An analysis of the shape of the Moon has shown it is not actually a sphere – but is in fact slightly lemon-shaped. This has revealed important clues as to how the Earth's satellite body formed (and no, it still doesn't involve any cheese). A paper published in the July 30 issue of Nature by Ian Garrick-Bethell – an assistant …
Cheese, lemon...please, all this is rather trivial.
There is an ancient tale...archaeologists, astronomers and other experts, sifting through the remains of ancient libraries are said to have unearthed evidence that once upon a time the moon was much closer to Earth, and much smaller than it is today.
It is said that a species of bovine is known to have, at least on one occasion, 'jumped over' it, under suspicious circumstances - with certain animals of the feline family acting rather unusually in respect of specific musical instruments, and cutlery behaving in a rather unbecoming manner with items of crockery, all suggesting a kind of primordial situation, with much lower gravity, but higher magnetic forces and far greater concentrations of nitrous oxide in the atmosphere.
Before any pedantic and well informed commentards pull me up on this, I hasten to add that there were other symptoms of this general disruption in the conditions we take for granted these days, but they appear to have slipped out of my mind.
Some people believe that at least part of the text is symbolic, and not meant to be taken literally, but there are many, especially among the young, who consider that this is a true story. Therefore it deserves to be treated more seriously and maybe even analyzed by boffins.

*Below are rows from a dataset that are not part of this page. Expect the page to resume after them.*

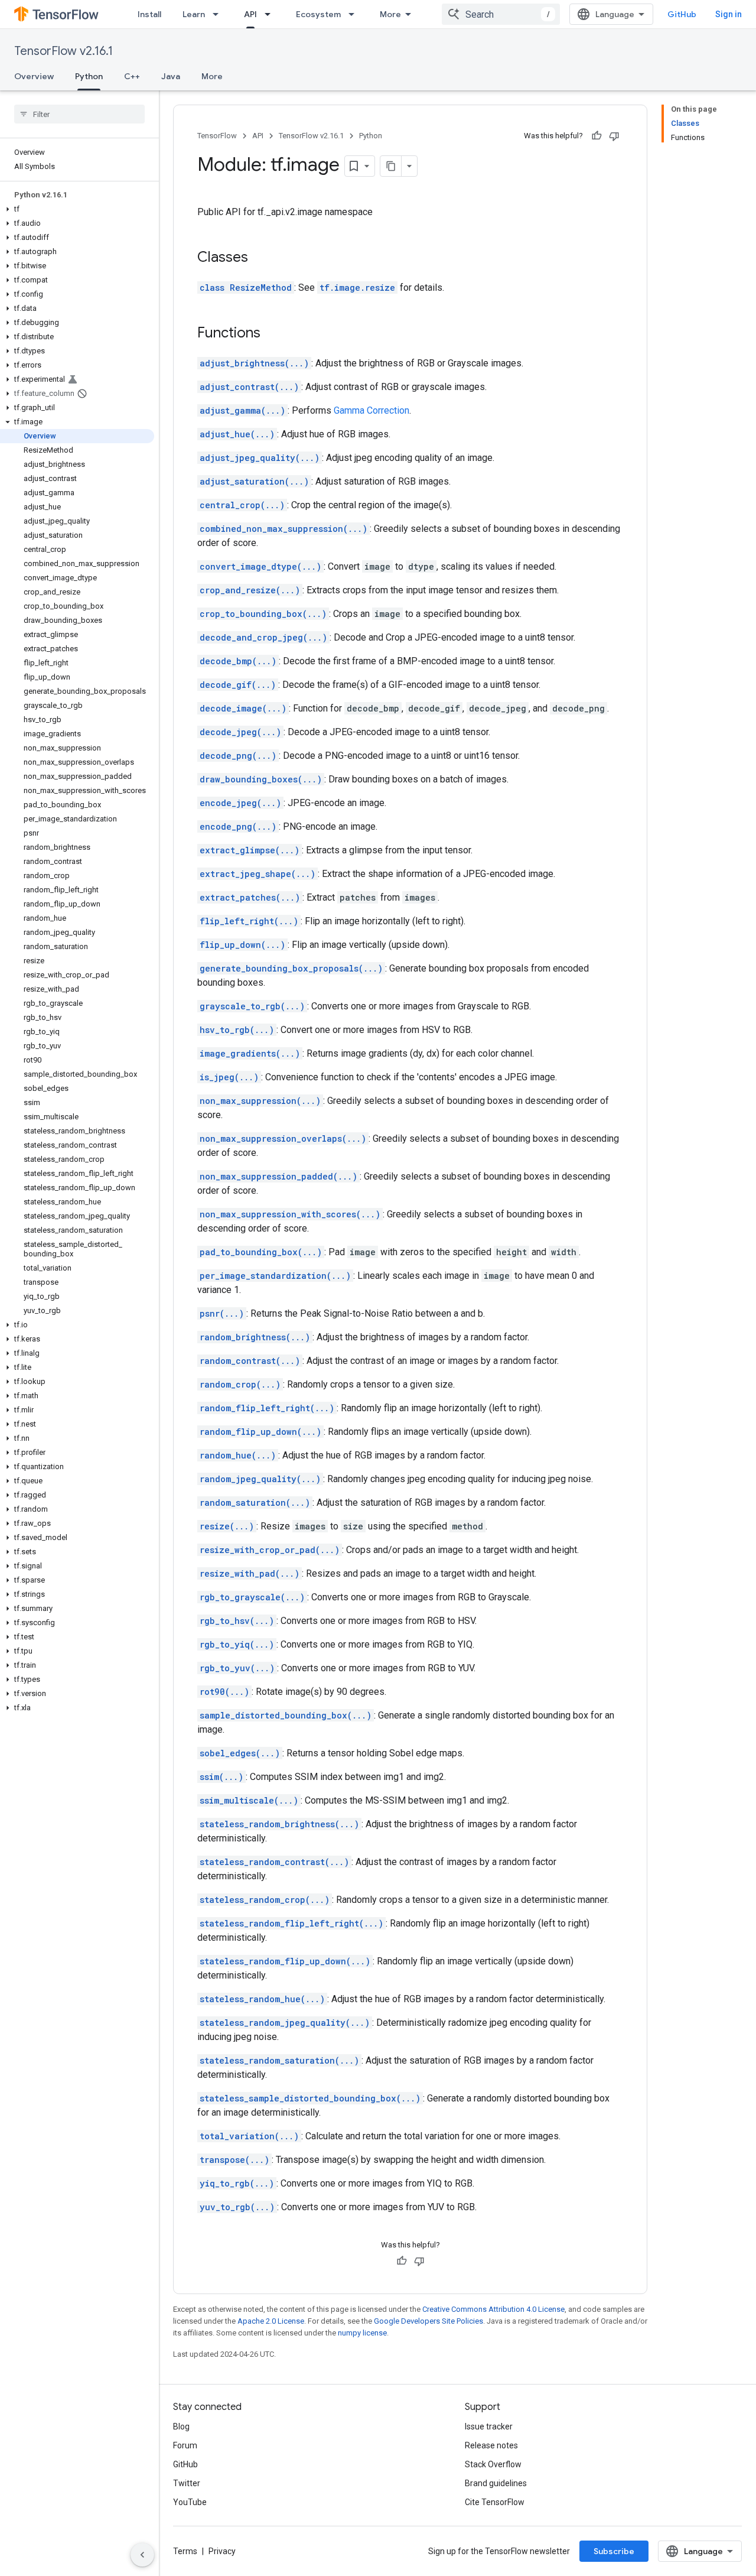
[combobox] (501, 14)
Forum (185, 2445)
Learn (194, 14)
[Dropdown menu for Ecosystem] (355, 14)
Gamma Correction (371, 410)
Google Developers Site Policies (428, 2321)
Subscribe (614, 2551)
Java (170, 76)
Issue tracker (489, 2426)
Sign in (728, 14)
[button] (77, 209)
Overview (34, 76)
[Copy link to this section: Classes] (260, 258)
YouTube (190, 2502)
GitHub (681, 14)
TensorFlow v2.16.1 (63, 51)
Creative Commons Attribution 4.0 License (493, 2309)
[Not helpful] (614, 136)
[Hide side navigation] (142, 2555)
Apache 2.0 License (270, 2321)
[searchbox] (79, 114)
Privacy (222, 2551)
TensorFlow (217, 135)
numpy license (362, 2332)
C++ (132, 76)
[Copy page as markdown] (391, 166)
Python (89, 76)
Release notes (491, 2445)
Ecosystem (318, 14)
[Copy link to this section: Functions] (272, 334)
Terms (185, 2551)
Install (149, 14)
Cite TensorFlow (494, 2502)
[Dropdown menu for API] (271, 14)
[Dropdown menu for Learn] (219, 14)
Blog (181, 2426)
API (250, 14)
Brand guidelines (496, 2483)
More (390, 14)
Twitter (186, 2483)
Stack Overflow (493, 2464)
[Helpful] (596, 136)
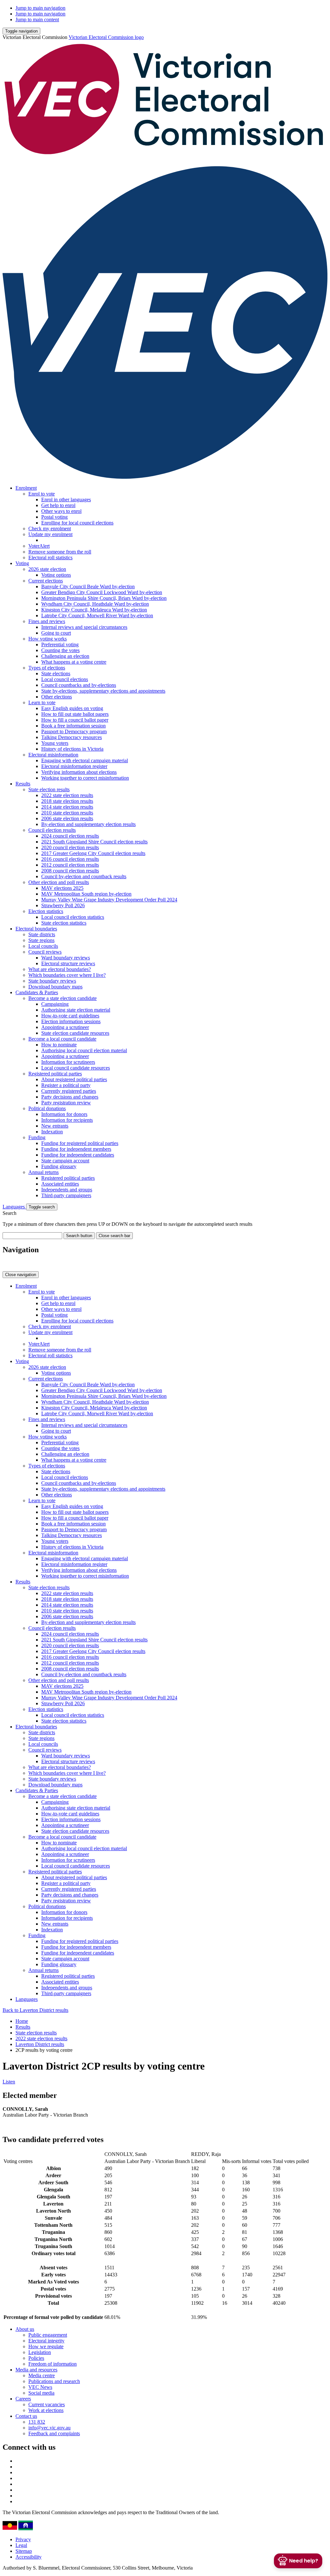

full on volcanic activity long gone, yes, but evidence from moon glints in some craters suggests outgassing still occurs. Suggestions the Moon has a layer of hot rock/magma from its orbital variation around the Earth to act as a source of volatiles. OTOH, I thought the mares were massive impact sites, not flood volcanic basalt, hence the mascons under them. Odd bit about moon is that Earth side has big flat basalt plains with older highlands and the other is merely heavily cratered, suggesting different histories. It would have been informative to launch the remaining Saturn Vs as one flight was scheduled to go into the highlands. However, Nixon had to fund the war de-juere somehow,
The problem with settlements on Luna is that no one has built 'self sustaining settlements' models. Several have tried, but the 14-day 'sun is up' followed by the 14-day 'sun is down' diurnal-cycle has been problematic. It creates very large temperature swings.
The interesting discussion about polar settlements (where this 28-day cycle MIGHT be less severe) haven't borne fruit, either.
There is quite a lively discussion about water+mineral availability, but 99%+ of Luna is drier than Atacama.
So we should abandon the science labs in Antarctica, because they are only political statements, and because robots can do the job so much better?
If we really want science labs to explore the moon properly, they need to be on the moon, and staffed with people (and, yes, robots).